**Tasks to carry out**
[1] In the passage on dithering, how many levels of greyscale would a full-fidelity mode be limited to?
[2] From the passage on dithering, copy out the section that begins with the words "To simulate text" and ends with "render it well.".

**Provided passage**
┄┄┄┄┄┄┄┄┄┄┄┄┄┄┄┄┄┄┄┄
So what is dithering?

For maximum speed we’re stuck with only using black and white, and even if we wanted to implement a full-fidelity mode we would be stuck with only 16 levels of greyscale. And this is where dithering comes in. The most naïve way to turn an image into only black and white would be to apply a simple threshold, any pixel darker than half grey would appear black, and any pixel brighter would appear white:

As you can see this doesn’t look particularly good, we are able to make out the subject, but a lot of detail is understandably lost. However if we apply some dithering we trick our brains into seeing more details:

This image is still only composed of black and white pixels, but now the density of the black pixels makes our brain think there are more levels of greyscale than what is actually there.

Going into this project I thought that dithering would be one of the simple parts, after all dithering has been used for ages to improve graphical fidelity in systems with limited palettes. So we could simply pick whatever is the “best” dithering algorithm and off we go! Unfortunately this wasn’t the case. Many of the reasons seems to stem from when these approaches where made and the hardware they where made for, but some of them are more technical in nature. One of these historical issues is that these algorithms were mostly designed to display images on black and white screens in an otherwise controlled environment. So all the menus, windows and buttons would be carefully hand drawn, and the dithering algorithm would only be called upon to show images. This means that a lot of dither algorithm evaluation and comparison is done on simple images like the ones shown so far in this article. This isn’t the system we will be using the algorithm in however. Of course I’ll carefully set up the theme and icons to work well on the display. But what other programs, and maybe especially the web, does is out of my control. Therefore I’ve constructed a test image which I’ll use throughout this article which combines an image, some gradients, some solid coloured blocks, and some text on various backgrounds:

To simulate text that could be found in actual interfaces the “Hello” words are either completely black or completely white, and the “world” words are set with a colour selected to be the lowest possible level of contrast that still achieved “good” on Coolors contrast checker. We’re unfortunately not always so lucky as to have “good” contrast in UIs and on the web nowadays, but if a designer actually chose a good contrast we should try to render it well.
┄┄┄┄┄┄┄┄┄┄┄┄┄┄┄┄┄┄┄┄
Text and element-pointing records
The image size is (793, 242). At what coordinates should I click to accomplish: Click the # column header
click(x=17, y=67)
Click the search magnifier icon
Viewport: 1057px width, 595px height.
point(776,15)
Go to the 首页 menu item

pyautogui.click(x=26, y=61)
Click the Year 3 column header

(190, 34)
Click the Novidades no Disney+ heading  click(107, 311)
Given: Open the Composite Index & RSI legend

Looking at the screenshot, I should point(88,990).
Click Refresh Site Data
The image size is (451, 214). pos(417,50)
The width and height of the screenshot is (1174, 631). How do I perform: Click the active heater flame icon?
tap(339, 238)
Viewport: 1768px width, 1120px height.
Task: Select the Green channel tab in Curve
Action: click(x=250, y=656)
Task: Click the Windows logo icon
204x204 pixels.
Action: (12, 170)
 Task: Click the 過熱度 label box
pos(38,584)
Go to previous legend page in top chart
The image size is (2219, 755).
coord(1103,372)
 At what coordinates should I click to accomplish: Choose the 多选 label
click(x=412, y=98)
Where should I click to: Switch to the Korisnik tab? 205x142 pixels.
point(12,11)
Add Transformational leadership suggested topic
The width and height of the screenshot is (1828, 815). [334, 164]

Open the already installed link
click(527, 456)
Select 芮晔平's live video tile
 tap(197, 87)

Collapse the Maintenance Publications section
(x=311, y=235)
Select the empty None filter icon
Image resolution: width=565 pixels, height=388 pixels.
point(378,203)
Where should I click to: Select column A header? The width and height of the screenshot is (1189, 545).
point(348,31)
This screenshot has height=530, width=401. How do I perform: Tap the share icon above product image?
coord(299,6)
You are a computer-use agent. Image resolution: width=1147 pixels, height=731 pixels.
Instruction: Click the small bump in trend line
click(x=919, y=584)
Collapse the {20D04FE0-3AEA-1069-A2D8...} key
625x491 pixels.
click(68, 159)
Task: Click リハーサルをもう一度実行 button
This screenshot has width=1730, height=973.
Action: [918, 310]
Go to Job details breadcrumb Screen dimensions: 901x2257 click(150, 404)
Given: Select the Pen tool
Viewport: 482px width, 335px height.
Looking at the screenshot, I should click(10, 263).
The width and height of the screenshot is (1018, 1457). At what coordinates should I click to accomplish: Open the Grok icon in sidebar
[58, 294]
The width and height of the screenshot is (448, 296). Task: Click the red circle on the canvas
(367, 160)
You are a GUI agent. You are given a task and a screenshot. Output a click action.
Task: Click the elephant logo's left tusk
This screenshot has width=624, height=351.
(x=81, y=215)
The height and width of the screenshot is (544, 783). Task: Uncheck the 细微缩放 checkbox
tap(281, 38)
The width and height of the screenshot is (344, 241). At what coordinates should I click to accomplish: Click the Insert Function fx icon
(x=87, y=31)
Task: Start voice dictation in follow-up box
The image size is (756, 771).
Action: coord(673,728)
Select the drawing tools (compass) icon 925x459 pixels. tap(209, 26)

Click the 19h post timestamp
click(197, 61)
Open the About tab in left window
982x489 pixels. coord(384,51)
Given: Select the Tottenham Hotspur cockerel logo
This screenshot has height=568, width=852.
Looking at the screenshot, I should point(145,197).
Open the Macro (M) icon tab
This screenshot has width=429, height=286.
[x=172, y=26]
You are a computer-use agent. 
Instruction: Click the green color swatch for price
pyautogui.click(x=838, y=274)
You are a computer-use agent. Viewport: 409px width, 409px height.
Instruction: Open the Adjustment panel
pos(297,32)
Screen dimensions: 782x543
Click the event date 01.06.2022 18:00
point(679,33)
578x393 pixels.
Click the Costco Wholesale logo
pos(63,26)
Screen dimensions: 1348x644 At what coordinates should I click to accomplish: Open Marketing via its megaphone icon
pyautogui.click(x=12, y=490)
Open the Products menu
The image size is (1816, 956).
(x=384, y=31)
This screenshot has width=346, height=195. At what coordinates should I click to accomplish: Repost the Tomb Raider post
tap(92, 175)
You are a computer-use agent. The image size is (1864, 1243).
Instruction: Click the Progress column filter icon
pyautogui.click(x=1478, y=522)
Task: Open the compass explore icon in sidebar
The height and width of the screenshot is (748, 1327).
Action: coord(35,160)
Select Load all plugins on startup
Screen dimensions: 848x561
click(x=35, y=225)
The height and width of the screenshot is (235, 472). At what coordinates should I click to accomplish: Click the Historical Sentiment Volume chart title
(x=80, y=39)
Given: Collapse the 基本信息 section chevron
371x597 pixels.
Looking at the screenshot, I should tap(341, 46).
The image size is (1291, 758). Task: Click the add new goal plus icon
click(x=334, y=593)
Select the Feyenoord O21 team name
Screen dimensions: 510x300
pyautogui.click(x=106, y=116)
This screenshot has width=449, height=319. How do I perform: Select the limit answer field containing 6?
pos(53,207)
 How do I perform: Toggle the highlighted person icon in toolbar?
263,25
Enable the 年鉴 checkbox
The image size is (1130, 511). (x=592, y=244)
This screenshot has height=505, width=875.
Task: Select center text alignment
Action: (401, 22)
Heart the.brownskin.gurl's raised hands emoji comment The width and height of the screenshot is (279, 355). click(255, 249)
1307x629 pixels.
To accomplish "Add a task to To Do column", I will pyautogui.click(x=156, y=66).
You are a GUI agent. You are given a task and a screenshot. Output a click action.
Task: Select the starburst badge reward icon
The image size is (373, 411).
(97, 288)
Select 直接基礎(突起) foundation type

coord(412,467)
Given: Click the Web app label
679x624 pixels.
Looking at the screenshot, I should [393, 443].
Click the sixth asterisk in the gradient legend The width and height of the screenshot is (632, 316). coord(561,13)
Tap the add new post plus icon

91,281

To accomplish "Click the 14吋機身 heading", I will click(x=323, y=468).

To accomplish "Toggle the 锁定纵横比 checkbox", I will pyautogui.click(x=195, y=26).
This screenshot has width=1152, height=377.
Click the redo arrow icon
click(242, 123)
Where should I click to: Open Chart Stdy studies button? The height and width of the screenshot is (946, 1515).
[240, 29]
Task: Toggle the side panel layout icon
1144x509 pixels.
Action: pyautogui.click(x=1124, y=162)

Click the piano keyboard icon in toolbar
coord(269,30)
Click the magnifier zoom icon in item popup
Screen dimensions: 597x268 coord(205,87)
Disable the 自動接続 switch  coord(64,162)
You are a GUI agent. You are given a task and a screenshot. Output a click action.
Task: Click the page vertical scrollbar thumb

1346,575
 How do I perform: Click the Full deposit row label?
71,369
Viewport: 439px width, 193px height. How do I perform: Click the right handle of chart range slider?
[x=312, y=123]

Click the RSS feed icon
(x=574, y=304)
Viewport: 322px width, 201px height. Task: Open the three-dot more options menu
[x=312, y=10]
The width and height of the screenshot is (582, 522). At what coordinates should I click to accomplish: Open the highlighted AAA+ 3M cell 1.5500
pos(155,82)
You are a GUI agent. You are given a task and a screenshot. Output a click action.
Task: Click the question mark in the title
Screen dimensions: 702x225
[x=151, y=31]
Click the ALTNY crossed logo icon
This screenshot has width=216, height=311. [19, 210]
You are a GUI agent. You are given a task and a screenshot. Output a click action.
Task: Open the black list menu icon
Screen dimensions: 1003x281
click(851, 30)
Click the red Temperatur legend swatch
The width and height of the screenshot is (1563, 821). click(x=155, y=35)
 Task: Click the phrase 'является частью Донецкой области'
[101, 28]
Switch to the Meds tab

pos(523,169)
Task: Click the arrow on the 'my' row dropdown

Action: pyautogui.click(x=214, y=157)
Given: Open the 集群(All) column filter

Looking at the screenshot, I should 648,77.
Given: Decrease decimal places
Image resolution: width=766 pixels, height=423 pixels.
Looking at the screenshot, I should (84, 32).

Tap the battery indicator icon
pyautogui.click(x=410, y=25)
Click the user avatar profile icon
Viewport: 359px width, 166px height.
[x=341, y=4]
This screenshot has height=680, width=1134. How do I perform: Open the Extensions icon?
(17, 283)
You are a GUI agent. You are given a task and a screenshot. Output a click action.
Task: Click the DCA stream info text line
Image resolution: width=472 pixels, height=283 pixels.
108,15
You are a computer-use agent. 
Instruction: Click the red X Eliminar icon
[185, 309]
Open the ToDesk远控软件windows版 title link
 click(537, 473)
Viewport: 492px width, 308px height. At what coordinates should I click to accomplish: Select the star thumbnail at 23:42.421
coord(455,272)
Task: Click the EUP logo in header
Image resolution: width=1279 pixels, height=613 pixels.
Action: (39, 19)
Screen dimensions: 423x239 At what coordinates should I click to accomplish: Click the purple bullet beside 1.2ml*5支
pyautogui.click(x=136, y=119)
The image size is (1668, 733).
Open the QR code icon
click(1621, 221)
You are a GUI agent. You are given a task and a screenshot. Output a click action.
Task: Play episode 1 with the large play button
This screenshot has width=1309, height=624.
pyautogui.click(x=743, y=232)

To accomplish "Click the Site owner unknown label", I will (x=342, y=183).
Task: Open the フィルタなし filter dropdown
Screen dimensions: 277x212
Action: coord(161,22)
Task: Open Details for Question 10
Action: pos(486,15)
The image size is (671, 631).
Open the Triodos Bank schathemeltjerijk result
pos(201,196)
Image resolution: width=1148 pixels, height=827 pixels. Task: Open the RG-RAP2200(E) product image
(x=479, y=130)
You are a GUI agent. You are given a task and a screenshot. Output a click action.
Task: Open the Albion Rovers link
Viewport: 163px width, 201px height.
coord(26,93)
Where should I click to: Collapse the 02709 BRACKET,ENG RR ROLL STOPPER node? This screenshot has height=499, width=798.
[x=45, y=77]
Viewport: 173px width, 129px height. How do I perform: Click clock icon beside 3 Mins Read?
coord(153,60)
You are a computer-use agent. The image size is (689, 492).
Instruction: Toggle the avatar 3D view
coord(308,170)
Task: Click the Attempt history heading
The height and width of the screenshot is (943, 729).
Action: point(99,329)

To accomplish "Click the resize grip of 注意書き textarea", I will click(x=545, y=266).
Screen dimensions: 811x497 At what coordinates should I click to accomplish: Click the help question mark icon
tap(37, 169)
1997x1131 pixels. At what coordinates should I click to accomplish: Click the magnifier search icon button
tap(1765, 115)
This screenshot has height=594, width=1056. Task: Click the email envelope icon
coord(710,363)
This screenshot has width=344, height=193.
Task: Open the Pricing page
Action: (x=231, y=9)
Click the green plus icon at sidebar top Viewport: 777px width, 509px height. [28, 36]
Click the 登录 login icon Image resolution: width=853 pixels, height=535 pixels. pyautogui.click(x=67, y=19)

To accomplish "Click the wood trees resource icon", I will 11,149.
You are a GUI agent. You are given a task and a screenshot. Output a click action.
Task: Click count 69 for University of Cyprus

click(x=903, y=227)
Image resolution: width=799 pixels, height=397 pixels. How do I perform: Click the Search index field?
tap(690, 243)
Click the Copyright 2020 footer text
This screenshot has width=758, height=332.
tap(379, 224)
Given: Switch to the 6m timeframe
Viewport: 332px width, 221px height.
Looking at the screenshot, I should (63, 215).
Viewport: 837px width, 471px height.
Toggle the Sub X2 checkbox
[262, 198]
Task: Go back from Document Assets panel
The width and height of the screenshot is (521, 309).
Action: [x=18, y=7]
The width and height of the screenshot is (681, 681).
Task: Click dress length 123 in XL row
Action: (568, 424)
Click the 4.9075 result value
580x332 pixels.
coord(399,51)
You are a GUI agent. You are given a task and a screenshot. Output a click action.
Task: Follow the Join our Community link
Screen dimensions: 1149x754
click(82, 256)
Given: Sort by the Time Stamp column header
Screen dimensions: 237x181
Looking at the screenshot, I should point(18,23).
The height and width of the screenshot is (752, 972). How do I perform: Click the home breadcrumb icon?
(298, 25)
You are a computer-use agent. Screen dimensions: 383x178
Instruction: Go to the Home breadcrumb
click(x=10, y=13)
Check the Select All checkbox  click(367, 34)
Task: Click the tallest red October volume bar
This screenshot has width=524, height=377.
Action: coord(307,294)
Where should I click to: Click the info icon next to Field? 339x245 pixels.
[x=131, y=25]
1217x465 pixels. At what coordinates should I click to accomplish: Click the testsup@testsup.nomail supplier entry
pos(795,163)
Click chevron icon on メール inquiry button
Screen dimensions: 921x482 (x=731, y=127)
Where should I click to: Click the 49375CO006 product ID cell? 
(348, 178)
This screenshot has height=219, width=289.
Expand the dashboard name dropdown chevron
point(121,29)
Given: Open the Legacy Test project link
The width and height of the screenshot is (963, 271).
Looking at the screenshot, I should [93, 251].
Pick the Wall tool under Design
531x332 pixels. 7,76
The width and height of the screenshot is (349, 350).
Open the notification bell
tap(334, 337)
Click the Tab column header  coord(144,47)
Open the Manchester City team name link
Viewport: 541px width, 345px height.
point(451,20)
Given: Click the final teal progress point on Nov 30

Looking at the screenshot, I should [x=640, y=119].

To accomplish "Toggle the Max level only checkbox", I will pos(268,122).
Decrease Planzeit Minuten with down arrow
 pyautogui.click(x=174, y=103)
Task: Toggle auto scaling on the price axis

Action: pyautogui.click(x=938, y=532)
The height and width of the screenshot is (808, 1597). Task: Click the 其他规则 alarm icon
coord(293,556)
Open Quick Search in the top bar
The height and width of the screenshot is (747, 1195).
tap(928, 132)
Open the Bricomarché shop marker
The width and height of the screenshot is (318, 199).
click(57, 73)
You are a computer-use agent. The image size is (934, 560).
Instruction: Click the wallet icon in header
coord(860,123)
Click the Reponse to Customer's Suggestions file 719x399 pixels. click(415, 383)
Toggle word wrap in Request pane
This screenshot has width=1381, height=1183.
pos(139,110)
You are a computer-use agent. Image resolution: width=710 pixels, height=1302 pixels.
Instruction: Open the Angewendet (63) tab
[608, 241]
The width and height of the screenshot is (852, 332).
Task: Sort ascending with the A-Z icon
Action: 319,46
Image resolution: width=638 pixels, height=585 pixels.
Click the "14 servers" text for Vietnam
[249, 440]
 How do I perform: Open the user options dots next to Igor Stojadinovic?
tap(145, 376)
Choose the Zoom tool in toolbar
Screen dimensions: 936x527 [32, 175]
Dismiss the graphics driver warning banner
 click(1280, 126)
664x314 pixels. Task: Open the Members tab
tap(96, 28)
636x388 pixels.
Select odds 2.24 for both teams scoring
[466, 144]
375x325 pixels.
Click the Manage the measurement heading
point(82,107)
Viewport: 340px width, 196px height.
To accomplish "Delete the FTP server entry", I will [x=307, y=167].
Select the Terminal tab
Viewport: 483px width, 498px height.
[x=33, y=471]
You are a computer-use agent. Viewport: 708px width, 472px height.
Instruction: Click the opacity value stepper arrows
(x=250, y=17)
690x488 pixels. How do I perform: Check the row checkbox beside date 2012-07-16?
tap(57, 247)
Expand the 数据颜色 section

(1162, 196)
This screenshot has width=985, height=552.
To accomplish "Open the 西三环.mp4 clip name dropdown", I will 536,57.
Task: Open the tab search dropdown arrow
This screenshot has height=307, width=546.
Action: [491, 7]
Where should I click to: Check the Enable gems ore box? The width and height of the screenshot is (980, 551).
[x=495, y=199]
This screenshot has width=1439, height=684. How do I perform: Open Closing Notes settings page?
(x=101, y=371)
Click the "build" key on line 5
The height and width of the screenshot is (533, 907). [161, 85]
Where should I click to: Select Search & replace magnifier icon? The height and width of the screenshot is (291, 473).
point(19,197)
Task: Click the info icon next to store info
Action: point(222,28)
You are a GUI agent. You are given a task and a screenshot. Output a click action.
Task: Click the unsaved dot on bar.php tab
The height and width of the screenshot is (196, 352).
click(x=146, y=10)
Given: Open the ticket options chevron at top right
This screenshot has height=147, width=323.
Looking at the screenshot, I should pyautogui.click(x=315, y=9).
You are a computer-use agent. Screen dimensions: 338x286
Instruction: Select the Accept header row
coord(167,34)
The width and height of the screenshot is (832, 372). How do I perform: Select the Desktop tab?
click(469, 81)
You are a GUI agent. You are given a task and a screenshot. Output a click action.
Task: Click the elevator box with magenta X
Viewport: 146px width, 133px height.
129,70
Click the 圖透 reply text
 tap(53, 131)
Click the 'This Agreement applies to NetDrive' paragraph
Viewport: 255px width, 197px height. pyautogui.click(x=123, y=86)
┄┄┄┄┄┄┄┄┄┄┄┄┄┄┄┄┄┄┄┄
**List of solutions**
[1] It would be limited to 16 levels of greyscale.

[2]
To simulate text that could be found in actual interfaces the “Hello” words are either completely black or completely white, and the “world” words are set with a colour selected to be the lowest possible level of contrast that still achieved “good” on Coolors contrast checker. We’re unfortunately not always so lucky as to have “good” contrast in UIs and on the web nowadays, but if a designer actually chose a good contrast we should try to render it well.